With 88% forest cover, Gabon holds a special status as a High-Forest, Low-Deforestation (HFLD) country with the second-highest percentage forest cover in the world (after Suriname). The government of Gabon has demonstrated strong leadership and action to protect its forests.

Country timeline Joint first Biennial Update Report (BUR) /3rd National Communication (2021) 

Forest Reference level (2021)

Main activities
in 2020
Support on national legislation on climate change 

Support in the development of the Greenhouse Gas inventory (Quality assurance for the Forest Reference Emissions Level/Forest Reference Level)

Summary

Gabon’s forests store high levels of carbon, host exceptional biodiversity, provide resources and livelihoods for rural populations, and regulate rainfall and mitigate climate change at the national, regional and global scales. Gabon’s Forest Reference Level (FRL) serves as a benchmark for assessing the country’s performance in implementing the five REDD+ activities. Gabon had a 2018 Forest Landscape Integrity Index mean score of 9.07/10, ranking it 9th globally out of 172 countries.

Gabon is forging that path with its Low Emissions Development Strategy (LEDS) to increase economic growth and become an emerging economy through sustainable policies and actions, while conserving its natural ecosystems and contributing to global climate efforts.

Participants in the CfRN training session at the National Climate Council in Libreville

Background

Gabon is a country on the west coast of Central Africa. Located on the equator, Gabon is bordered by Equatorial Guinea to the northwest, Cameroon to the north, the Republic of the Congo on the east and south, and the Gulf of Guinea to the west. It has an area of nearly 270,000 square kilometers (100,000 sq mi) and its population is estimated at 2.1 million people. Its capital and largest city is Libreville. Gabon generally has an equatorial climate with an extensive system of rainforests, with 89.3% of its land area forested. There are three distinct regions: the coastal plains (ranging between 20 and 300 km from the ocean’s shore), the mountains (the Cristal Mountains to the northeast of Libreville, the Chaillu Massif in the center), and the savanna in the east. The coastal plains form a large section of the World Wildlife Fund’s Atlantic Equatorial coastal forests ecoregion and contain patches of Central African mangroves especially on the Muni River estuary on the border with Equatorial Guinea. Gabon had a 2018 Forest Landscape Integrity Index mean score of 9.07/10, ranking it 9th globally out of 172 countries.

....................

WRITTEN INSTRUCTION: Print the passage on Gabon's forests from "With 88% forest" to "Level/Forest Reference Level)", without changing a word.

DATA LINES:
....................

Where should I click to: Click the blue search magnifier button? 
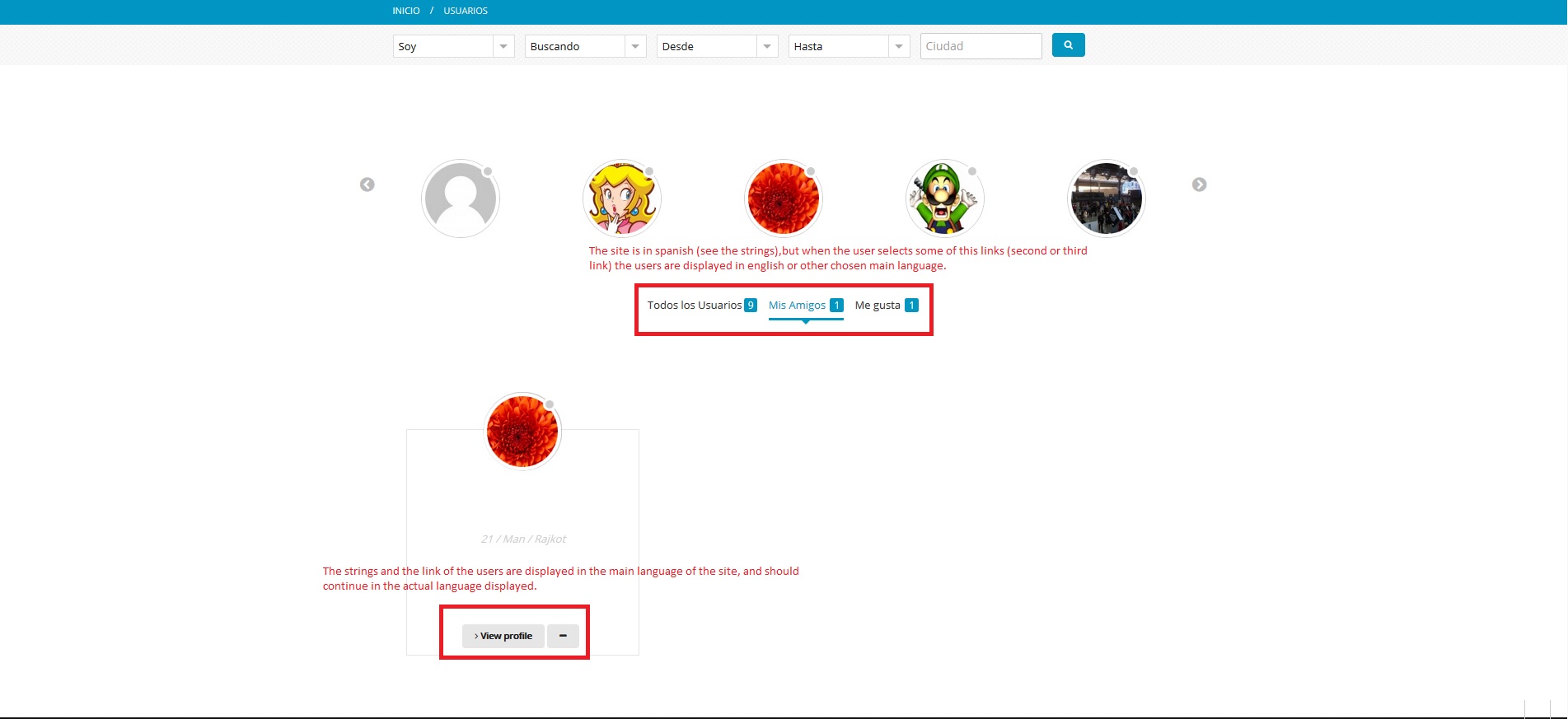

....................

FINAL RESULT:
With 88% forest cover, Gabon holds a special status as a High-Forest, Low-Deforestation (HFLD) country with the second-highest percentage forest cover in the world (after Suriname). The government of Gabon has demonstrated strong leadership and action to protect its forests.

Country timeline Joint first Biennial Update Report (BUR) /3rd National Communication (2021) 

Forest Reference level (2021)

Main activities
in 2020
Support on national legislation on climate change 

Support in the development of the Greenhouse Gas inventory (Quality assurance for the Forest Reference Emissions Level/Forest Reference Level)